RAGDatasetGenerator chunks upfront and feeds the resulting pieces into the knowledge graph so downstream synthesizers see respected boundaries.

Convenience loaders

cases = await gen.from_directory("./docs", glob="**/*.md", num_cases=100)
cases = await gen.from_markdown_files(["readme.md"], num_cases=20)
cases = await gen.from_text_files(["a.txt", "b.txt"], num_cases=20)
cases = await gen.from_pdf("spec.pdf", num_cases=30)   # needs `pip install pypdf`

The markdown loaders strip YAML frontmatter (--- … --- at the very top) so it doesn't leak into generated questions. The PDF loader raises ImportError with an install hint if pypdf is missing; it is an optional dependency.

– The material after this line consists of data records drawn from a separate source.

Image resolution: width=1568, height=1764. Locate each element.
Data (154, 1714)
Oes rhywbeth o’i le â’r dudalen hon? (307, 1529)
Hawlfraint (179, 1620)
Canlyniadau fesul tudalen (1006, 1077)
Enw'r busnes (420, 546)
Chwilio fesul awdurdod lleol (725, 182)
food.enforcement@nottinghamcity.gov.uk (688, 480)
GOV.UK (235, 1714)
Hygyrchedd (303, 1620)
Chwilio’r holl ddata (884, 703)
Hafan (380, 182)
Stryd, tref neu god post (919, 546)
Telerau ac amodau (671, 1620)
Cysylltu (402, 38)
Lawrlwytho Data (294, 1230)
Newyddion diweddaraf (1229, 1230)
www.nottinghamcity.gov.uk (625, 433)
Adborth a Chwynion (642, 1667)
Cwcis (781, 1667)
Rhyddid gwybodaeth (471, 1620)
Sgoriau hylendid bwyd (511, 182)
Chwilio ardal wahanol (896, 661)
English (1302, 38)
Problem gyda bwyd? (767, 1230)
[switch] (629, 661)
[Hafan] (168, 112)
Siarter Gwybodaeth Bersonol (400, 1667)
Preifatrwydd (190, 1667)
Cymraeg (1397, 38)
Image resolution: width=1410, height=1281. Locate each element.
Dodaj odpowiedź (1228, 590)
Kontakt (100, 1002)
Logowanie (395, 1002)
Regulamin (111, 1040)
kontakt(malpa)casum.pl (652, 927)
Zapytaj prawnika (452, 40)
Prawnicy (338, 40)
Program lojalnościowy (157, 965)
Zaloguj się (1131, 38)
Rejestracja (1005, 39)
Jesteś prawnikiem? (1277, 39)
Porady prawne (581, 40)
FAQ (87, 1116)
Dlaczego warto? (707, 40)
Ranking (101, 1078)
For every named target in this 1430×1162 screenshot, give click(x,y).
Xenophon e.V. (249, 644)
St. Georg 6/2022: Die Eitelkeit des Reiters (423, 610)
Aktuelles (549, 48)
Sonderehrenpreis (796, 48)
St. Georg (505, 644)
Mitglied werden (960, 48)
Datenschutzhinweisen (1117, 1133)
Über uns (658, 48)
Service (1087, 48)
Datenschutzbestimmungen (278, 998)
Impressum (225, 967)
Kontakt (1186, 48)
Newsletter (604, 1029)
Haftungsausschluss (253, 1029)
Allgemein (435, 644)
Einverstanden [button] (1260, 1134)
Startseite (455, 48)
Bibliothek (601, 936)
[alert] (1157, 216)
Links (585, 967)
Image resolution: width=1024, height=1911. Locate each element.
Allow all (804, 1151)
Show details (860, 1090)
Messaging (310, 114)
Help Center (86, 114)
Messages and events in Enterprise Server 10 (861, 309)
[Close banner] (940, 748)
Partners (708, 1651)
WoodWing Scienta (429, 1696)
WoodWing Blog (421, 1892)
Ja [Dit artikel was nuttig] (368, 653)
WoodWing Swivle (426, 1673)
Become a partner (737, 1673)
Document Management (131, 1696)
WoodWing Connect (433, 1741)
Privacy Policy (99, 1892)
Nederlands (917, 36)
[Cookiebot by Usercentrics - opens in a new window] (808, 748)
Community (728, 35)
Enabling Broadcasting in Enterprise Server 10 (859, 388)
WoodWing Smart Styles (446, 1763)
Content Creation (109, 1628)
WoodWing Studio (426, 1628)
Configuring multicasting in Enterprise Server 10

Migration from Ragas testset.generate

# Ragas
from ragas.testset import TestsetGenerator
generator = TestsetGenerator.from_openai(...)
testset = generator.generate(documents, testset_size=50)

# CheckLLM
from checkllm.rag_dataset import RAGDatasetGenerator, QueryDistribution
from checkllm.judge import OpenAIJudge

gen = RAGDatasetGenerator(judge=OpenAIJudge())
cases = await gen.generate(
    documents=[d.page_content for d in documents],
    num_cases=50,
    query_distribution=QueryDistribution(simple=0.5, reasoning=0.25,
                                         multi_context=0.25, conditional=0.0),
)

Where Ragas returns its own Testset object, CheckLLM returns a plain list[Case] that plugs into every downstream tool (pytest integration, check, the metric chain, datasets export, etc.).

API reference

  • RAGDatasetGenerator — main entry point. See src/checkllm/rag_dataset.py.
  • QueryDistribution — Pydantic model validating proportions.
  • DocumentChunk — single chunk emitted by chunk_document.
  • chunk_document(text, chunk_size, overlap, source=None) — standalone chunker helper.
  • KGTestGenerator — underlying knowledge-graph engine, see src/checkllm/knowledge_graph.py.

Run the working end-to-end demo at examples/rag_evaluation.py.